Posted by: nonesuch | June 6, 2008 11:23 PM
You are wrong:
http://www.reason.com/blog/show/126884.html
Posted by: Reason | June 7, 2008 11:56 AM
Readers will be unsurprised to find out that a visit to Ms G's own little blog "The G Spot" shows that her "internets" (as she charmingly puts it) must be working now as she is back to blogging (there at least).
No sign of a rebuttal to the pasting she took from Reason though. I'm sure she'll not bother. After all the barking seals who people her blog don't seen to have noticed their idols humiliation.
Posted by: Montague St John | June 7, 2008 3:27 PM
I gotta say, you guys (guy?) have provided hours of fun and entertainment.
You'e devoting an inordinate amount of time and mental energy on little ole me. I'd almost suspect you don't have a life, or something.
I know you're trying desperately to get me to shut up, but nonesuch, you in particular disappoint me. C'mon, can't you do better than "Megan McArdle has friends in high places, you know"? Besides, if you read Ezra Klein's blog, you'd know he's linked to me a number of times and called my blog "the best new blog on the internets":
http://prospect.org/csnc/blogs/ezraklein_archive?month=04&year=2008&base_name=psa_2
And Montague St. John, I am thrilled, thrilled! to hear I am an "idol"! With an entourage of "barking seals" yet!! (You mentioned it three times, so it's gotta be true). My Norma Desmond-esque delusions of grandeur have been fulfilled at last!!! Mr. DeMille, I'm ready for my close-up!!!!
No, my internet is not up yet (Comcast sucks) so I'm doing this at the library. But I hate to disappoint my audience, so never fear, I will have a response to the Moynihan post. It might not go up until Monday, though -- I owe the Prospect two more posts and I might hold that one for them.
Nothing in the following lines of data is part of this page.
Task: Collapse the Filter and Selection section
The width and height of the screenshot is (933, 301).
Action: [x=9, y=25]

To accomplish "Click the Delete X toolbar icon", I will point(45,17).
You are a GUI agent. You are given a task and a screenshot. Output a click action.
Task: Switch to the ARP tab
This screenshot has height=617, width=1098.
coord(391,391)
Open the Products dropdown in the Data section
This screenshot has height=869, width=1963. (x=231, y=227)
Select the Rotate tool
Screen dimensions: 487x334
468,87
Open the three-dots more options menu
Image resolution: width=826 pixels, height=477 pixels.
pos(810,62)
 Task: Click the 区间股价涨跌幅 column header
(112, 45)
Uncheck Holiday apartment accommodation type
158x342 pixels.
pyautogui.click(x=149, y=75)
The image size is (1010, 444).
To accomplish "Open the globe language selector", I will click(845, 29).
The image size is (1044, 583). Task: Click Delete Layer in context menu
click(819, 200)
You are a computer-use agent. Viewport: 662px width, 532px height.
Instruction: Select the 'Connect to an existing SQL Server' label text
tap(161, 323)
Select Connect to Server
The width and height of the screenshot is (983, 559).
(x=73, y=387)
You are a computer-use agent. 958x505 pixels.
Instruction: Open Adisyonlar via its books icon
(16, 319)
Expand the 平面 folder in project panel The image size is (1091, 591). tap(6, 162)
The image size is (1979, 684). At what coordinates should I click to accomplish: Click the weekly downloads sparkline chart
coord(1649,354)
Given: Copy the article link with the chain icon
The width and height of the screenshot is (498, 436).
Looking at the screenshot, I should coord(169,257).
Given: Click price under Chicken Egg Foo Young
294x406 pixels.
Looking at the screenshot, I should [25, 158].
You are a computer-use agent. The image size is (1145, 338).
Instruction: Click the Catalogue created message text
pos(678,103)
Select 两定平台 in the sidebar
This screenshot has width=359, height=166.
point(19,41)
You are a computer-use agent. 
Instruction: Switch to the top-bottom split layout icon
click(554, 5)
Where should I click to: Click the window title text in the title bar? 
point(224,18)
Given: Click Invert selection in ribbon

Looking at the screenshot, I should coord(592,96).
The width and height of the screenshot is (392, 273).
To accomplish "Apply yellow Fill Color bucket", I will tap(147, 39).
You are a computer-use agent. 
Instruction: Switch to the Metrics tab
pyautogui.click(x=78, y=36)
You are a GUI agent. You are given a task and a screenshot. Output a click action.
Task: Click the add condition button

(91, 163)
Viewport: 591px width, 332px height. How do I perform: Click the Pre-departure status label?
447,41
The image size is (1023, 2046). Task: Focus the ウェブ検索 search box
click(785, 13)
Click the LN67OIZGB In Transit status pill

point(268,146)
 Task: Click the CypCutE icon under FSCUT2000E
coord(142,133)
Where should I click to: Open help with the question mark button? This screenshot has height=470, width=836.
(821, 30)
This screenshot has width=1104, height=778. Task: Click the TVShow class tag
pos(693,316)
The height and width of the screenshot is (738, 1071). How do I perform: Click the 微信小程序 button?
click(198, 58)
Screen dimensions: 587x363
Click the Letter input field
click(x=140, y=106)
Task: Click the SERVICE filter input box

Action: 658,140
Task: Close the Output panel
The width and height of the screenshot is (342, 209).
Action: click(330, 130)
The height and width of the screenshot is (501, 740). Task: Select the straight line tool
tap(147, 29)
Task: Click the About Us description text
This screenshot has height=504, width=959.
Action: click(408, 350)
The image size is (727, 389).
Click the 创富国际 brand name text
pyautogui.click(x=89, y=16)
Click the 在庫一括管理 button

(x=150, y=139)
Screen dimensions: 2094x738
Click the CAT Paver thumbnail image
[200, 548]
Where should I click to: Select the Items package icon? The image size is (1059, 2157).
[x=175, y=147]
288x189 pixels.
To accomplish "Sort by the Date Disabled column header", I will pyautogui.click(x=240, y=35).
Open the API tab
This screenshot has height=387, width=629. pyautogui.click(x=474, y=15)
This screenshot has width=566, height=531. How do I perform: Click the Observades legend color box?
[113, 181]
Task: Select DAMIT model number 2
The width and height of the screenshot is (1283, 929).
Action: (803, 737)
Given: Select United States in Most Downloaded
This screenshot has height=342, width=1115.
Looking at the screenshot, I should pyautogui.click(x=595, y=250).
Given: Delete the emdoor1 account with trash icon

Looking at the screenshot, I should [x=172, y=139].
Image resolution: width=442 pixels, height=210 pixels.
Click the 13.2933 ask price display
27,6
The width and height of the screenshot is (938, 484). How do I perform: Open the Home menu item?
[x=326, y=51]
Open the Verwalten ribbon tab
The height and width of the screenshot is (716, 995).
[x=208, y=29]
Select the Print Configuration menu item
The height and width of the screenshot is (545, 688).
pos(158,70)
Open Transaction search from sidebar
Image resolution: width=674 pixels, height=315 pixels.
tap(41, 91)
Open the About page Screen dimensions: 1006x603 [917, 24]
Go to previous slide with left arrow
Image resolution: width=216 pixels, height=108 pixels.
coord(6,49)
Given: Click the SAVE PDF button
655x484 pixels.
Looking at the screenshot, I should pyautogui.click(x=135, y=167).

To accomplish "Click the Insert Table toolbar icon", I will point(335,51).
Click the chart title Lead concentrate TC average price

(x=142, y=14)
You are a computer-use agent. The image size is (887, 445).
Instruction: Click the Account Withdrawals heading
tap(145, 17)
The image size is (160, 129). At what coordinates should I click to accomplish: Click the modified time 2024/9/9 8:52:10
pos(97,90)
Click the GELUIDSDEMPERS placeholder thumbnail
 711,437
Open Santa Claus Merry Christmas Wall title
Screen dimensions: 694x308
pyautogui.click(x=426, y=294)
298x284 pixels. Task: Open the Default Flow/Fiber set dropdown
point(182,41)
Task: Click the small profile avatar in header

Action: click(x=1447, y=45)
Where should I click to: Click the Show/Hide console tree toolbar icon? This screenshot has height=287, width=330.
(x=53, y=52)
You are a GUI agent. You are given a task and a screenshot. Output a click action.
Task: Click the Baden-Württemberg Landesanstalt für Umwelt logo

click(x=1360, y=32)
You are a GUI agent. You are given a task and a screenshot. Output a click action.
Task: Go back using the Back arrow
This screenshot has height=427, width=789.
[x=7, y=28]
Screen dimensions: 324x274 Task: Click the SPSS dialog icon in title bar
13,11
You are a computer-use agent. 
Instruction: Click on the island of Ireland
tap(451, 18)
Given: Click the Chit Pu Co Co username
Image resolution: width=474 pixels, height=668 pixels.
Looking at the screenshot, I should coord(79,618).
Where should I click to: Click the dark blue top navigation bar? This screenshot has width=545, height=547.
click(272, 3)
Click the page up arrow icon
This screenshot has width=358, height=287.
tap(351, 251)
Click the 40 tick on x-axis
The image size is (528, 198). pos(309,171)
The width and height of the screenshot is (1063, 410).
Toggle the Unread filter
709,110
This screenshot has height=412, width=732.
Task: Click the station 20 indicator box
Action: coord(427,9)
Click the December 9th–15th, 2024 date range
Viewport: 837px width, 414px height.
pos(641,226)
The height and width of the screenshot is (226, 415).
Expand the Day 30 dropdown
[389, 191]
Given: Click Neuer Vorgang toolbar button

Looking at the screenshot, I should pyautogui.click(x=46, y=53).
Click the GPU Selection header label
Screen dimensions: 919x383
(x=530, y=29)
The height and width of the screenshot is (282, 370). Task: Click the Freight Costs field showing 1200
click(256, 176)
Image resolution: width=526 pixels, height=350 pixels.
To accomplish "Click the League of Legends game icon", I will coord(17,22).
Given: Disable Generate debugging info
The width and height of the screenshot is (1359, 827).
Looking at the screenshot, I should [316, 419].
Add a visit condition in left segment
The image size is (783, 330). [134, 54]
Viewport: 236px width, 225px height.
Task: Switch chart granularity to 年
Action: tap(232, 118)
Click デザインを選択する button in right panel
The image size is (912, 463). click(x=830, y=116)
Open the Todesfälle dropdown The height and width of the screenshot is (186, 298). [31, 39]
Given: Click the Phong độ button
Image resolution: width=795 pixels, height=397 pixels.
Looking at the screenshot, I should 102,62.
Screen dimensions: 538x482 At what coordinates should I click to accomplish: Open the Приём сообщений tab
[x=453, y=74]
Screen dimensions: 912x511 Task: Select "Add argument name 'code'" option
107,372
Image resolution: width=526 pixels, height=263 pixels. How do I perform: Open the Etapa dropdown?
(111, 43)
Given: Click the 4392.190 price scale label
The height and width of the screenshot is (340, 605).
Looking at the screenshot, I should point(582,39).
In the meantime, I suggest y'all back to wanking off to your stash of Ann Coulter pictures. It's a far more productive use of your time.
Posted by: K.A. Geier | June 7, 2008 3:56 PM
"In the meantime, I suggest y'all back to wanking off to your stash of Ann Coulter pictures. It's a far more productive use of your time."
Geez, you're so wrong that even your ad hominems wind up as straw men, seeing as most of the people here are libertarians, not Ann Coulter-worshipping conservatives.